--- Passage ---
******************************
[R] Analysing ordinal/nominal data
Piotr Majdak
piotr at majdak.com
Fri Jun 17 11:41:51 CEST 2005
Prof Brian Ripley wrote:
> On Thu, 16 Jun 2005, Piotr Majdak wrote:
>
>> I'm looking for a solution to analyse data, which consists of
>> dichotomous responses (yes/no) for 2 multinomial ordinal variables.
>
>
> Please explain how you get a binary response for a `multinomial ordinal
> variables'? If you intend these variables to be explanatory variables,
> in what sense are they `multinomial'?
My data are results from a pychoacoustical experiment:
- Response: 2 levels, frequencies for "yes"/"no"
- PR: factor, independent variable, 4 levels, ordinal
- ENV: factor, independent variable, 3 levels, ordinal
The hypothesis is that:
- PR is independent of ENV, given Response
- Response and ENV are conditionally dependent, given PR
- Response and PR are conditionally dependent, given ENV
The model:
fit=glm(count ~ PR+ENV+Response + PR:Response + ENV:Response,
data=table, family=poisson)
fits with p=0.04 only. My explanations are:
- I have a three-way interaction
- I must consider the ordinal information of PR and ENV
> One normally fits a logistic
> regression to a binary response.
> Probably no `trick' is required, but we need to start from a complete
> and accurate description of the model you want to fit.
I don't know how to include the interaction to the logit model.
I think the log-linear row effects model for the 3-dim. nominal-ordinal
table (Agresti 1984, p.89) would be the right one, but please correct me
if I'm on a wrong way:
log mijk = intercept + lambda^X_i + lambda^Y_j + lambda^Z_k +
tau^XY_i*(v_j-v') + tau^XZ_i*(w_k-w') +
beta^YZ*(v_j-v')*(w_k-w')
******************************
--- What you have to do ---
Continue the mailing-list message above about fitting a model to ordinal and nominal data, starting after its last line.

--- Data ---
******************************
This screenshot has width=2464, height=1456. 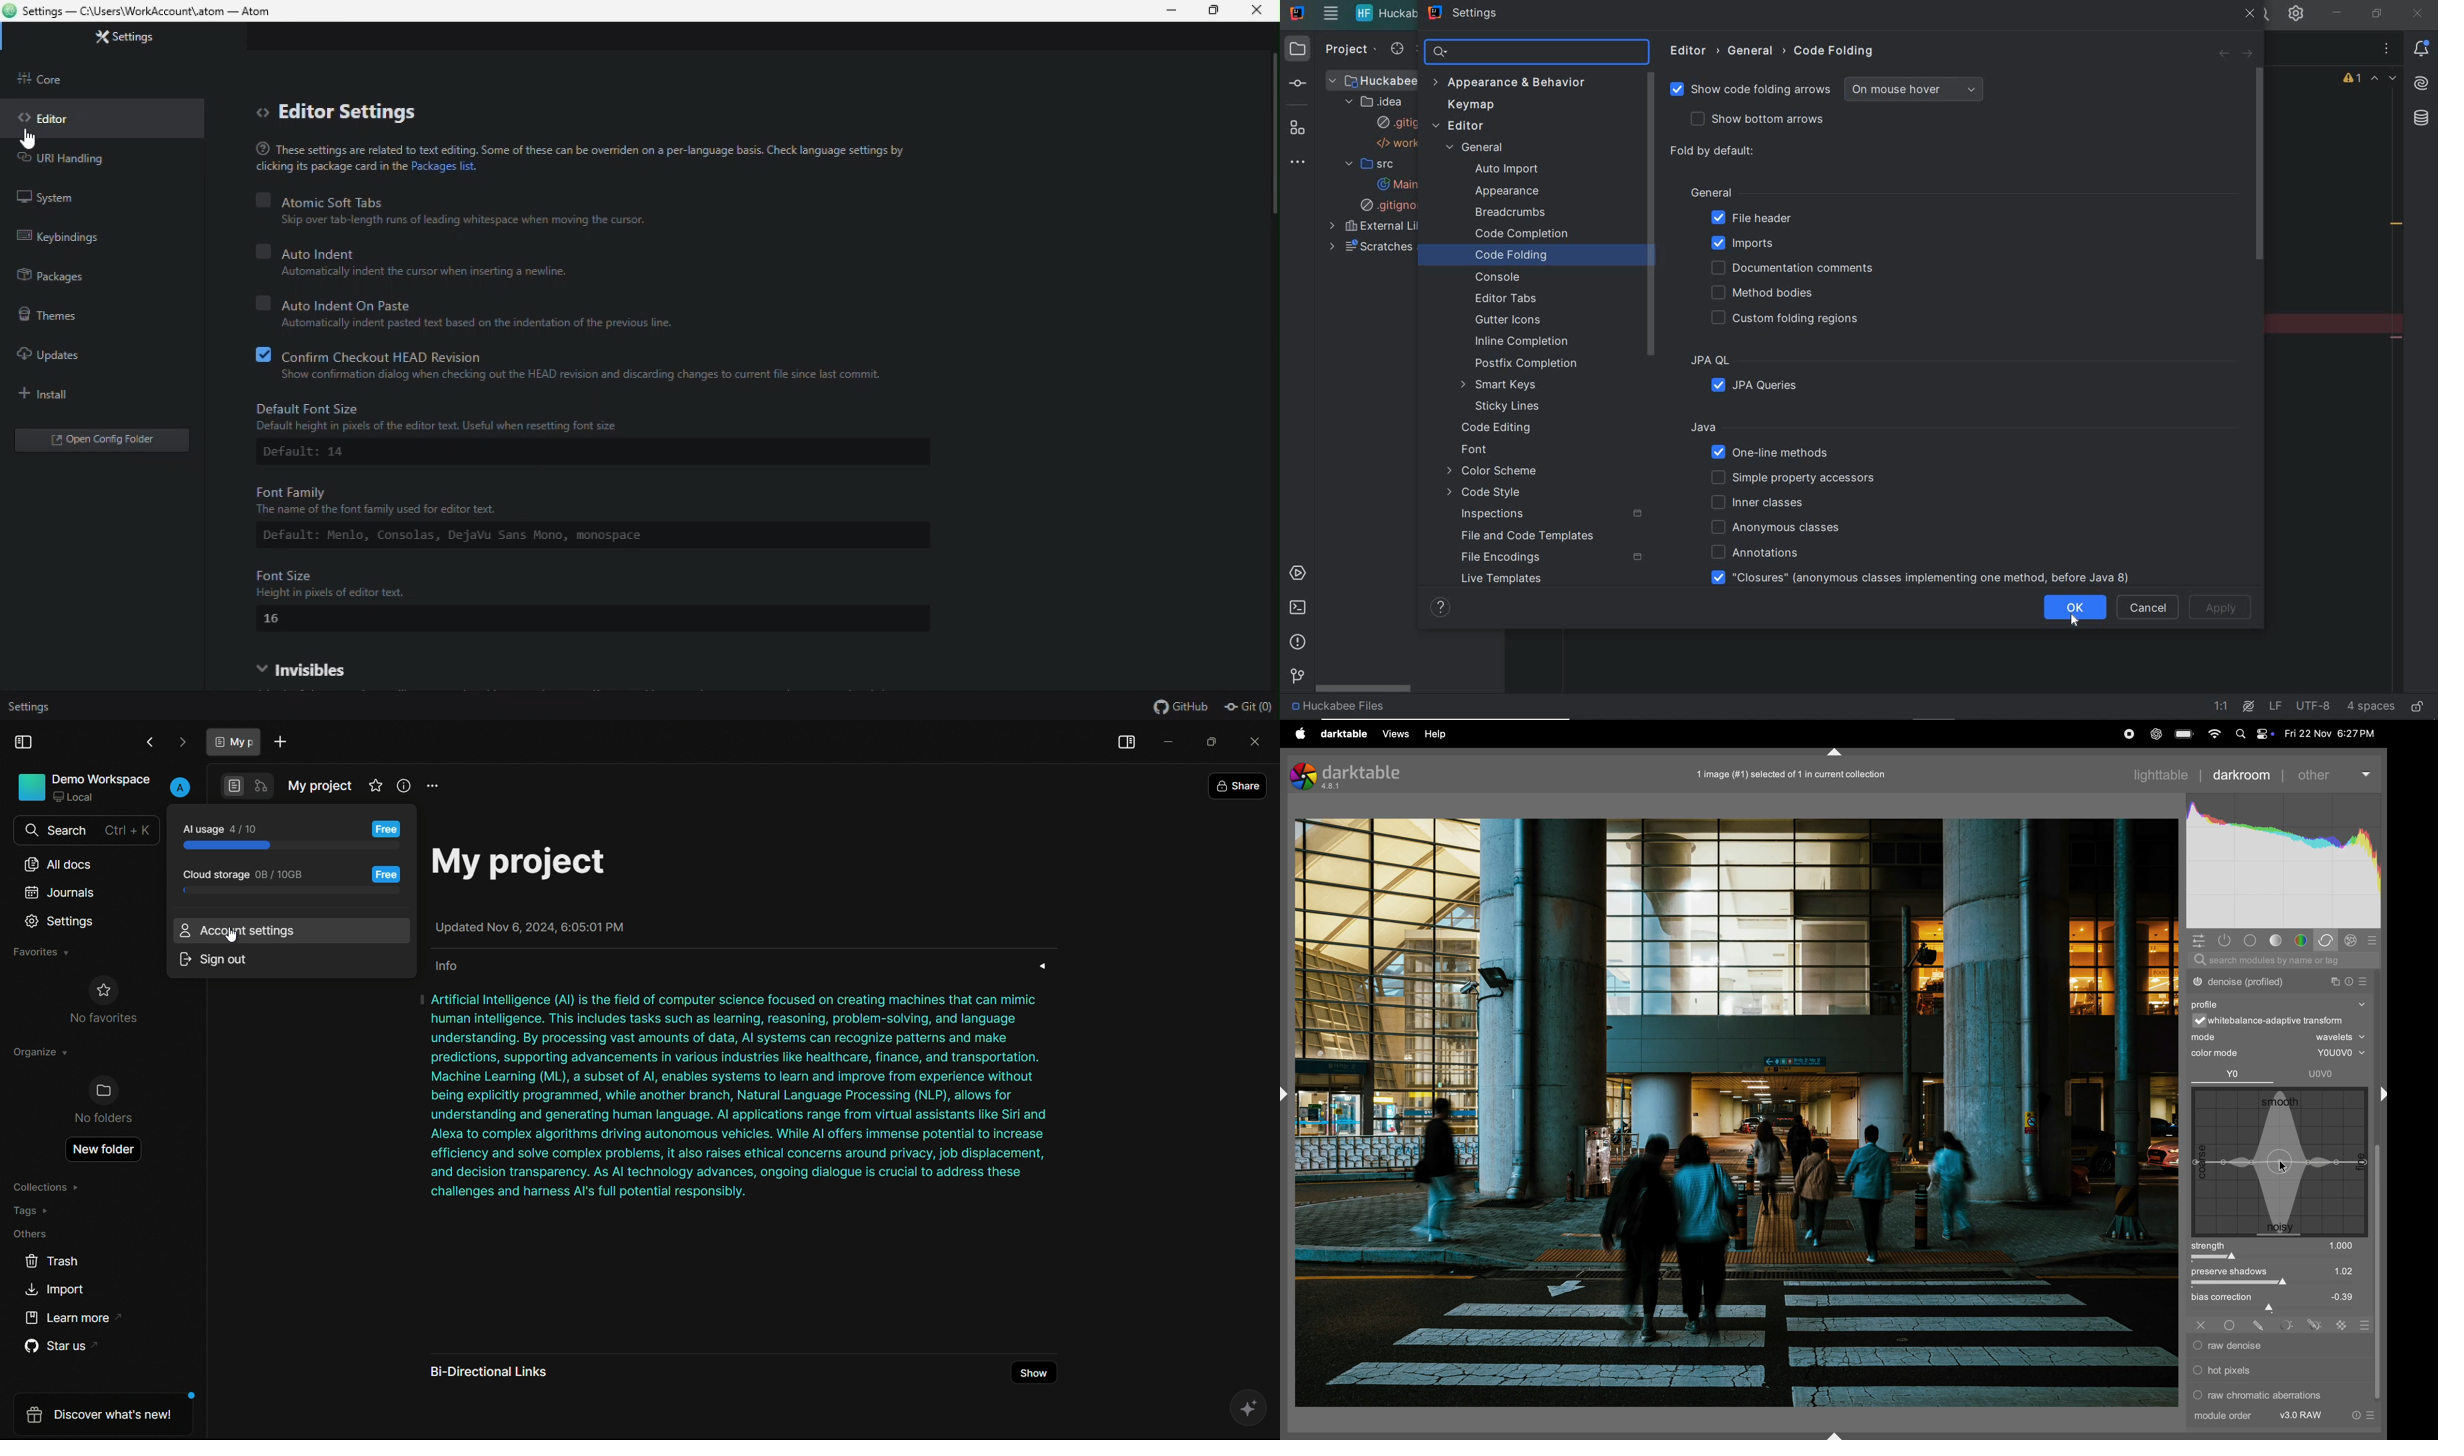 What do you see at coordinates (2424, 117) in the screenshot?
I see `database` at bounding box center [2424, 117].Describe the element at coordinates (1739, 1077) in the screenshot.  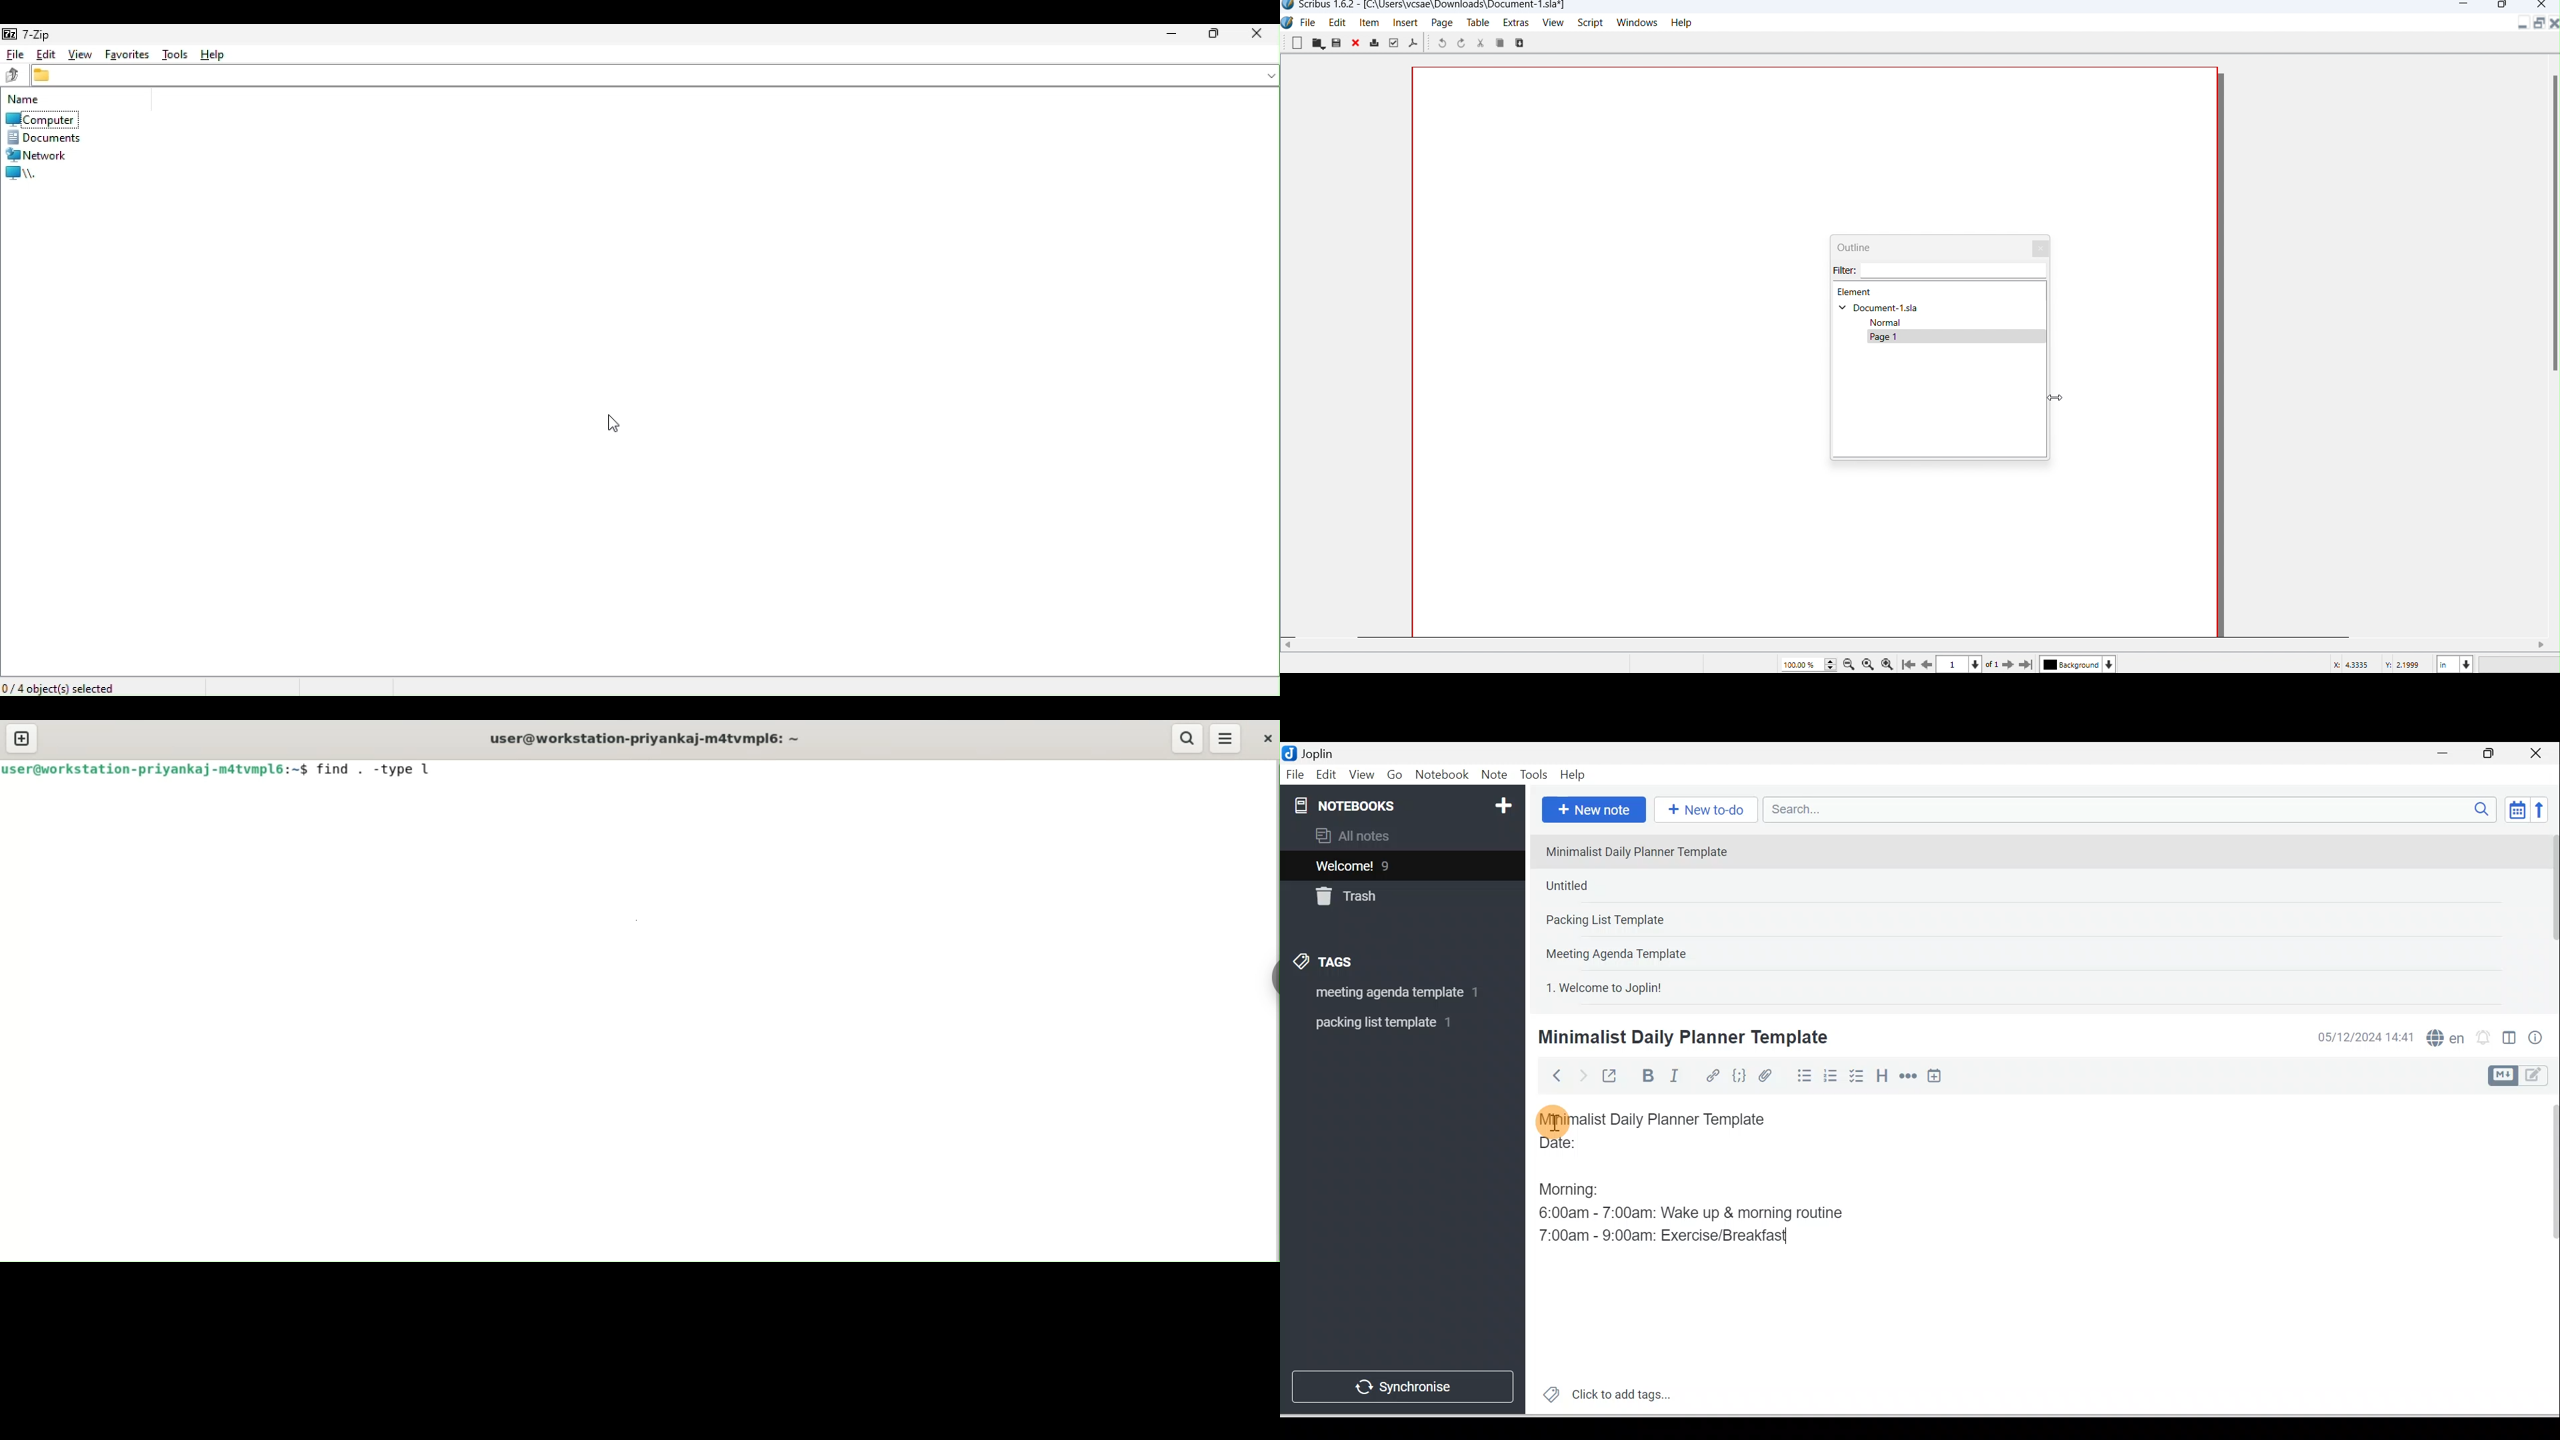
I see `Code` at that location.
******************************
--- Exercise response ---
mijk: expected frequencies for cell with indicies i,j,k
v_j: scores of Y with {v_1 < v_2 < .. < v_j}
w_k: scores of Z with {w_1 < w_2 < .. < w_k}
lambda^X_i, lambda^Y_j, lambda^Z_k: estimated parameters for X, Y and Z
tau^XY_i, tau^XZ_j: association parameters for XY and XZ
beta^YZ: association parameter for ordinal factors Y and Z
In my case, X==Response, Y==PR and Z==ENV. I presume no interaction
between Y and Z and would like to test beta. My idea is: if beta is
significant, this model won't hold, the saturated model fits only and I
must calculate odds ratios and beta's from partial tables. But: how can
I tell glm() to use something like beta*PR*ENVm in the formula? And, am
I on the right way?
Thanks a lot for your response.
Piotr Majdak
Agresti 1984: "Analysis of ordinal categorical data". John Wiley & Sons Inc.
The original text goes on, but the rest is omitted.